Wallace? Terrible judgment, which FDR had already concluded and was a major factor in not retaining him on the ticket; this played out when as Secretary of Commerce under Truman he urged sharing of nuclear secrets with the Soviet Union even as that relationship had already deteriorated and then capped it off with an isolationist barnburner of a speech that finally got him fired in 1946. William O. Douglas? Charismatic, brilliant, solid liberal credentials (and as a great poker player and story teller, FDR most enjoyed his company out of all the potential VP nominees), but it was entirely unproven that he could campaign and get elected to anything. Furthermore, while he was a WWI veteran, his only executive experience was as SEC Chairman in the 1930s and had little idea of what running the war effort actually entailed, although a rather ambiguous note from FDR elevated his candidacy.

That left one Harry S Truman. He was electable as a moderate who was popular among Southerners and at least then was acceptable to labor and not anathema to liberals. Unlike in 1940, by 1944 his work and ethics displayed on the Truman Committee (Marshall had told him in a rare moment of praise that it was worth a couple of divisions) was respected by even Republicans - despite some grumbling outside Capitol Hill that he was still a failed haberdasher and farmer and came out of the Pendergast machine. And last but not least, even without the organization of his now-jailed patron or the national party in 1940, he had pulled off unlikely odds to keep his Senate seat and was a hell of a campaigner.

While we don't have exact records of what was said, all this was all discussed in a meeting at the White House a few weeks before the convention between the bosses and FDR, and a strategy was set.
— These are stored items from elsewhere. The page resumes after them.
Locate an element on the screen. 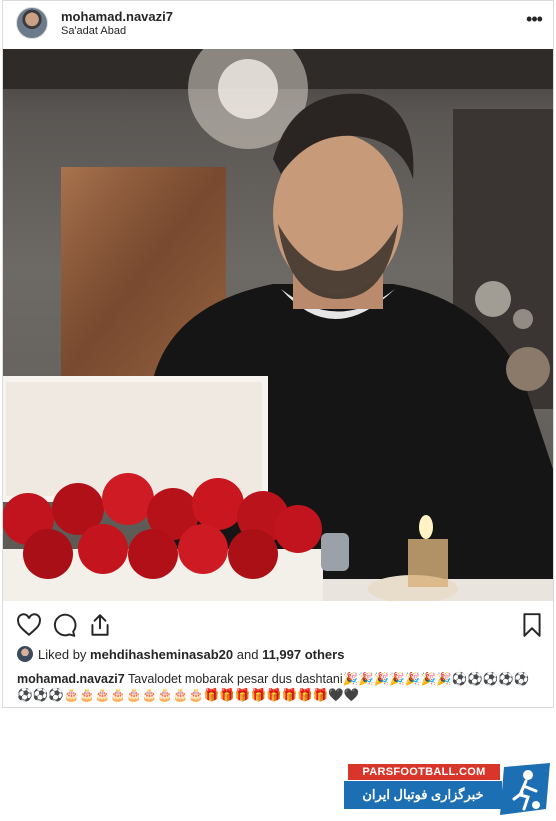  likes-middle: and is located at coordinates (248, 654).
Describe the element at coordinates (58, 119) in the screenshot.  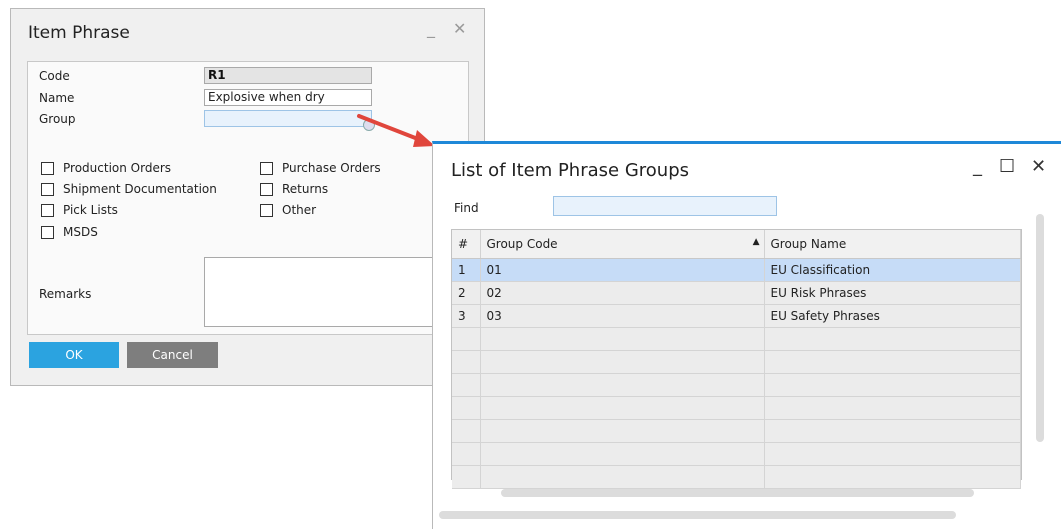
I see `group-label: Group` at that location.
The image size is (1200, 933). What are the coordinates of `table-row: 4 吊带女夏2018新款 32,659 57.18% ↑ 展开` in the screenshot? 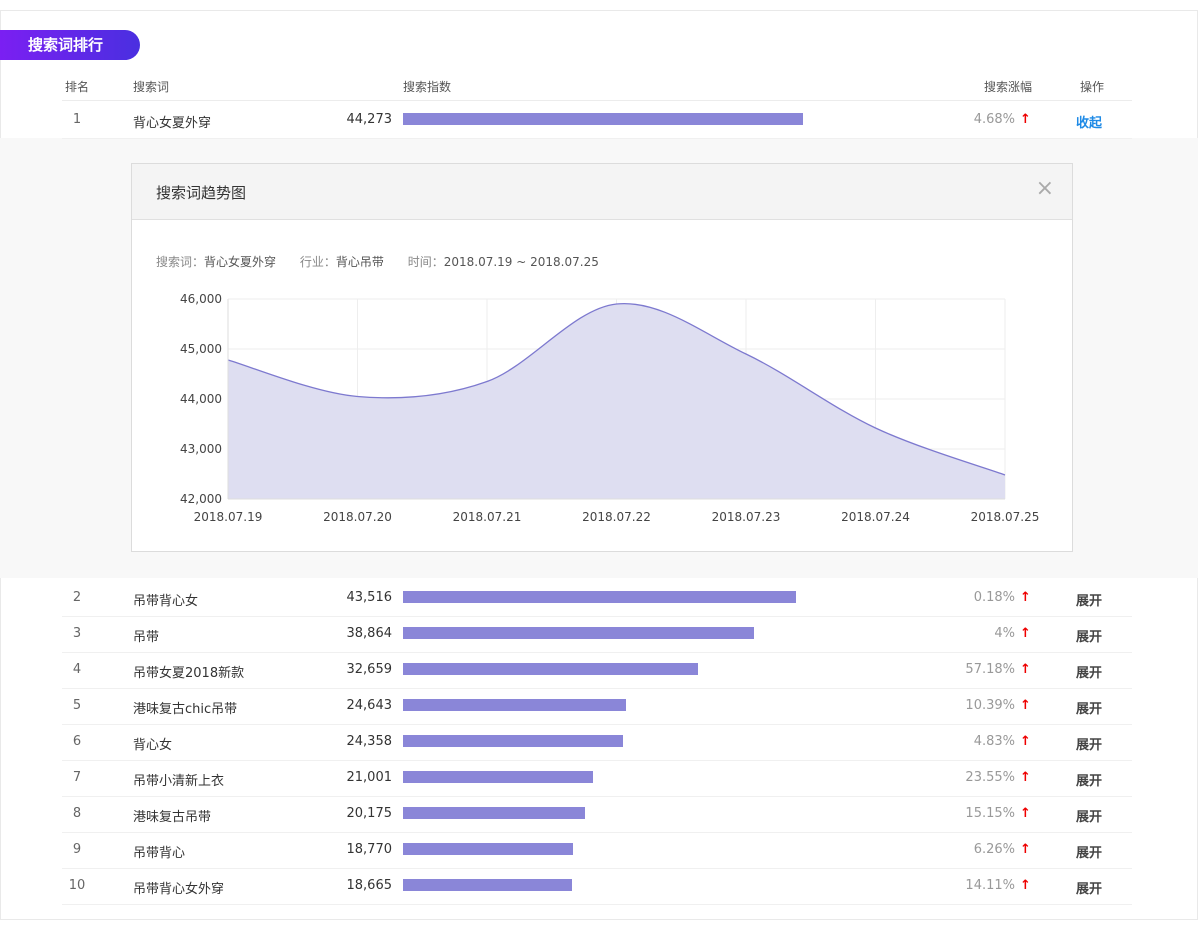 It's located at (597, 670).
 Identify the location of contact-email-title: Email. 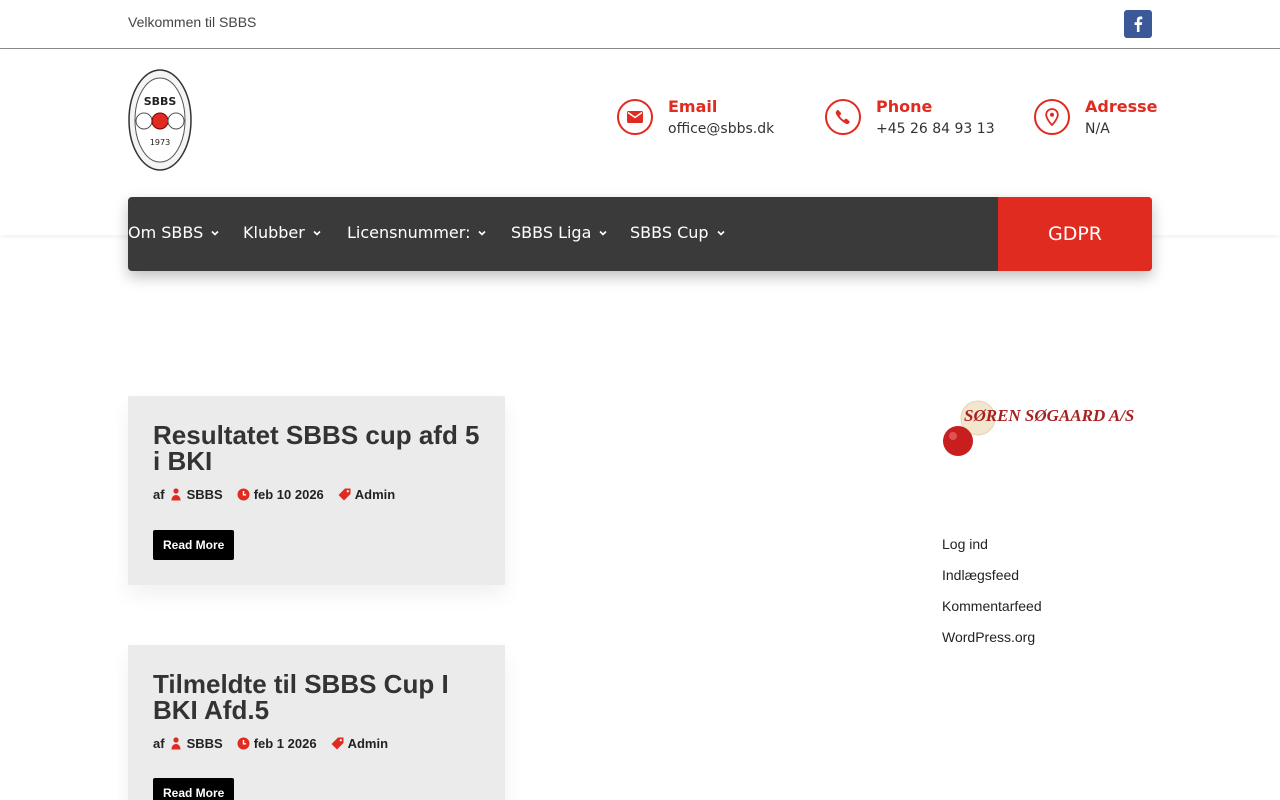
(693, 106).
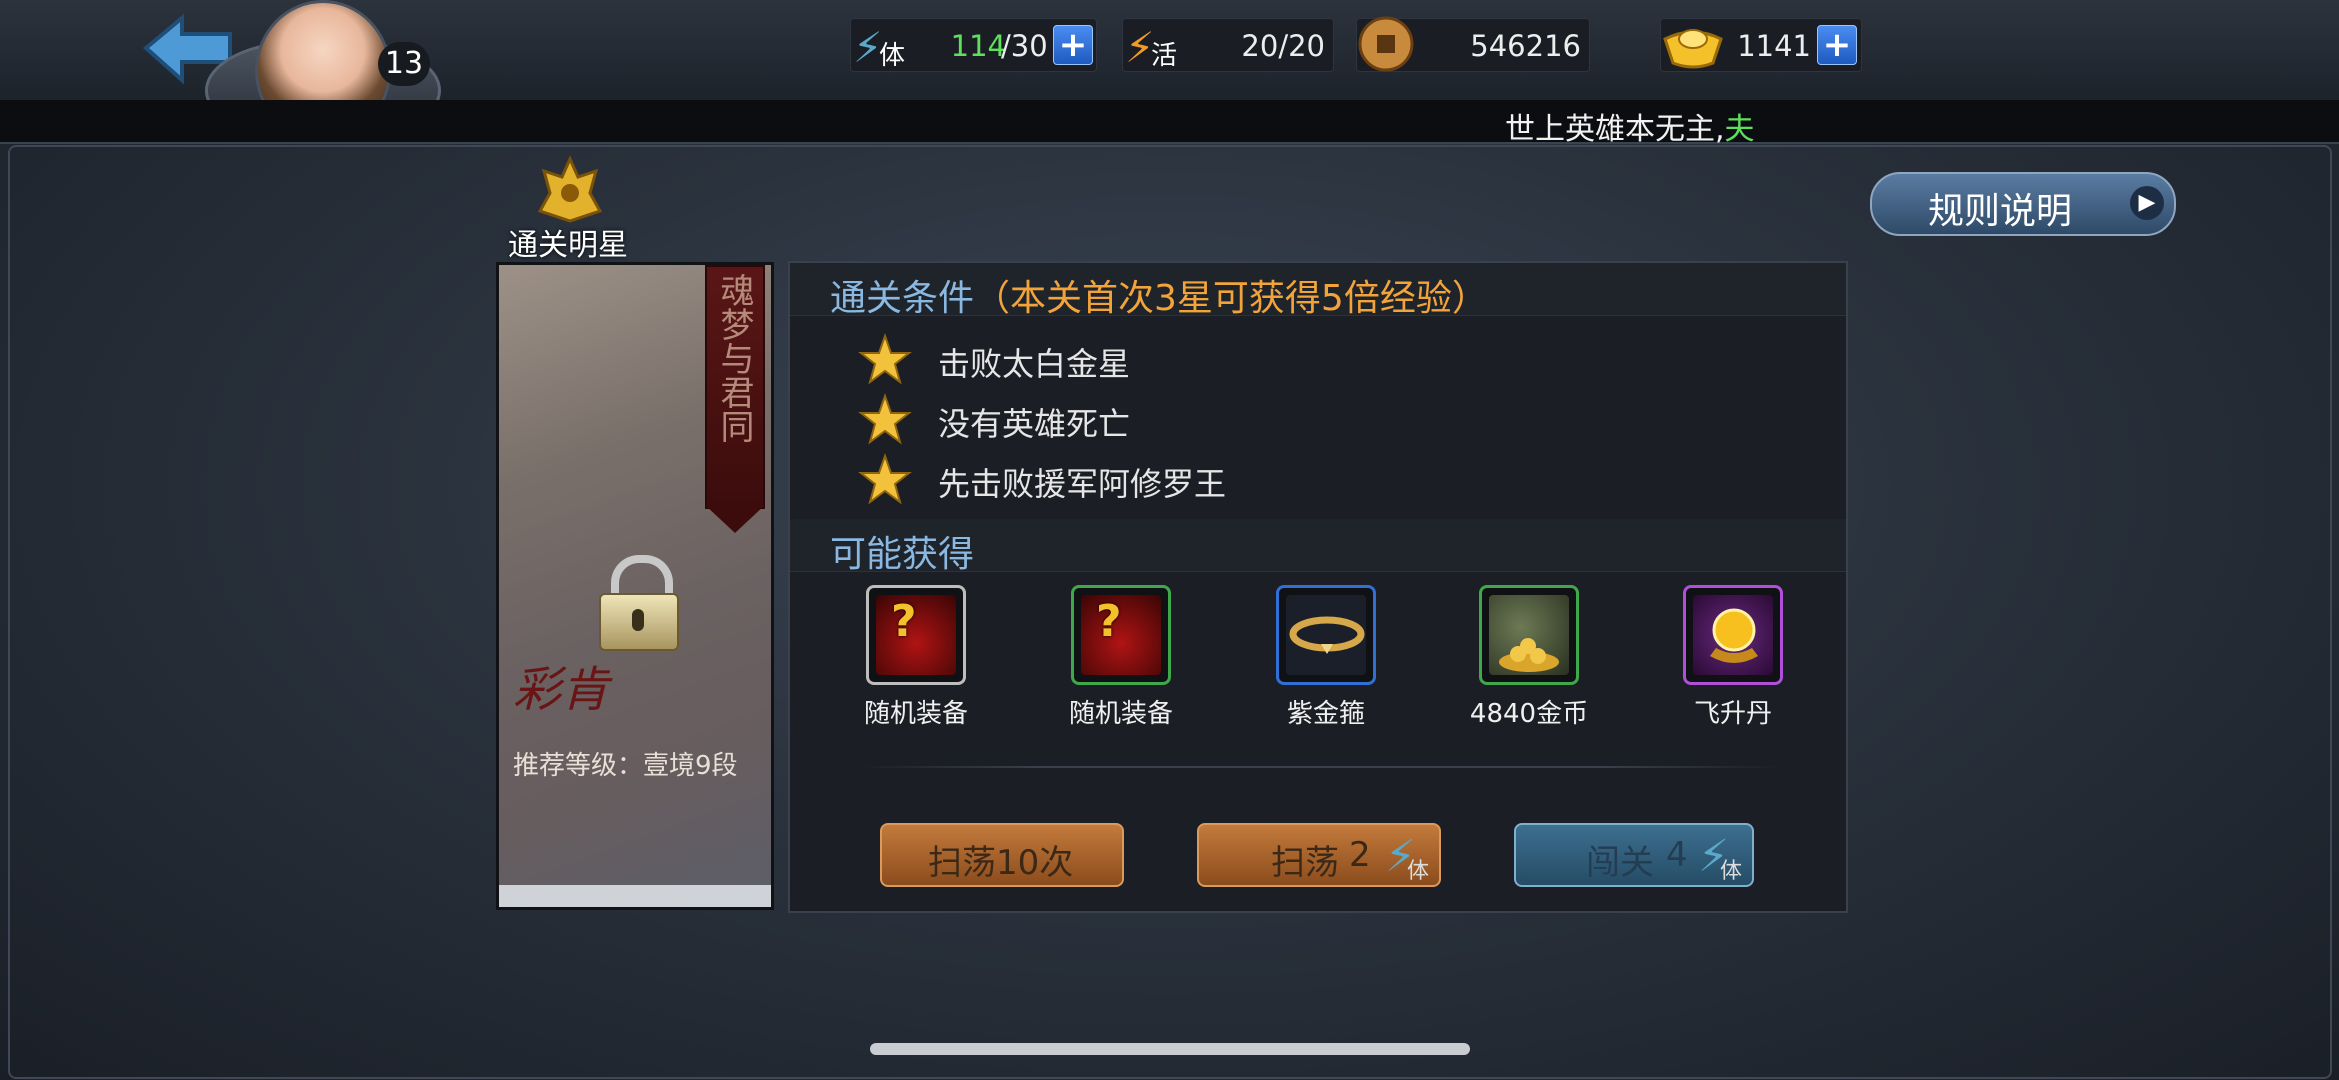  I want to click on conditions-title-text: 通关条件, so click(902, 298).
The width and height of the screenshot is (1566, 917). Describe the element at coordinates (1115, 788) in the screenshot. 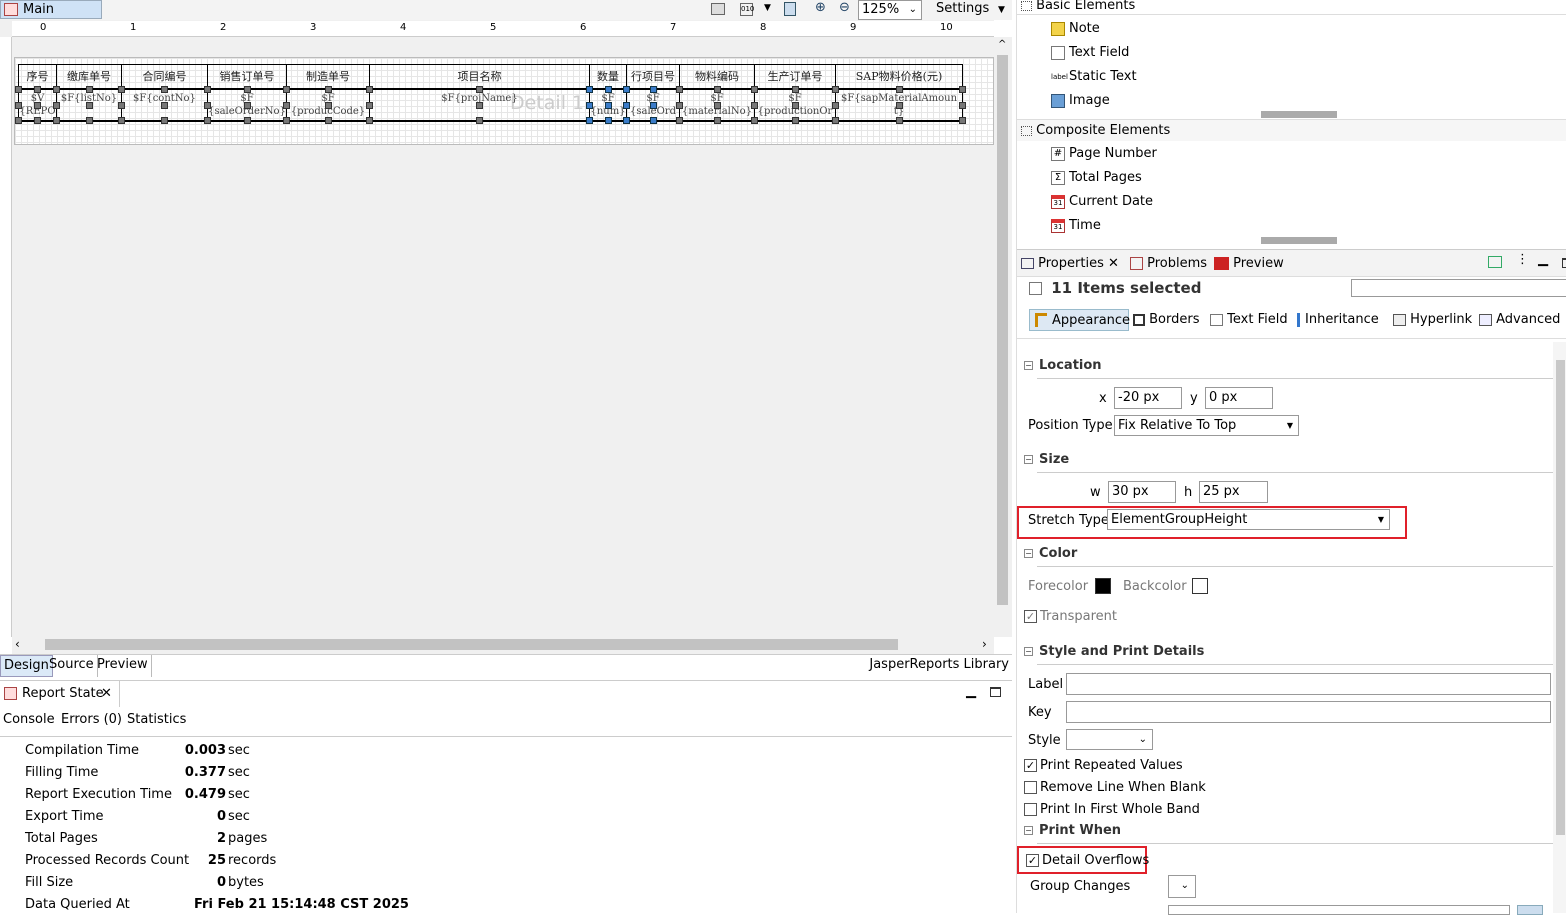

FDR didn't make a firm decision but did instruct the bosses to narrow down the candidates with his suggestions and manage the process at the convention (Byrnes was initially popular, and there was a late Wallace surge.) Once Truman arrived to Chicago to give a nomination speech for Jimmy Byrnes as he'd planned, though, he got a surprise. He was hauled into a hotel suite with Hannigan and the other bosses, and there, with a prearranged and pre-scripted phone call with FDR bellowing into the phone loudly enough so that Truman could hear him clearly through the handset held up by Hannigan several feet away, he was referred to as 'that stubborn fellow from Missouri...who would break up the Democratic party in the middle of the war!' if he didn't accept the nomination. He did without further protest, despite Bess being absolutely furious at him for doing so - I can't find it in a brief search online, but there's a picture of her glaring at the convention that is genuinely hilarious.

So, even if he'd clearly decided that whatever energy he had left was going to be dedicated to winning the war and setting up the post war world rather than delving fully into intra-party politics as he had before, FDR was still involved. Even with his significantly reduced role, given how history turned out it was still one of his best decisions.

See: American Experience FDR/Truman (for televised interviews with principals, including Hannigan's daughter and remarkably, the nonagenarian Bruenn), Herman, Jan, Oral History with Dr. Howard Bruenn, January 31, 1990, BUMED Oral History Collection, McCollough, Truman, O'Brien The Second Most Powerful Man in the World, Smith, FDR

Edit: cleaned up and expanded a little.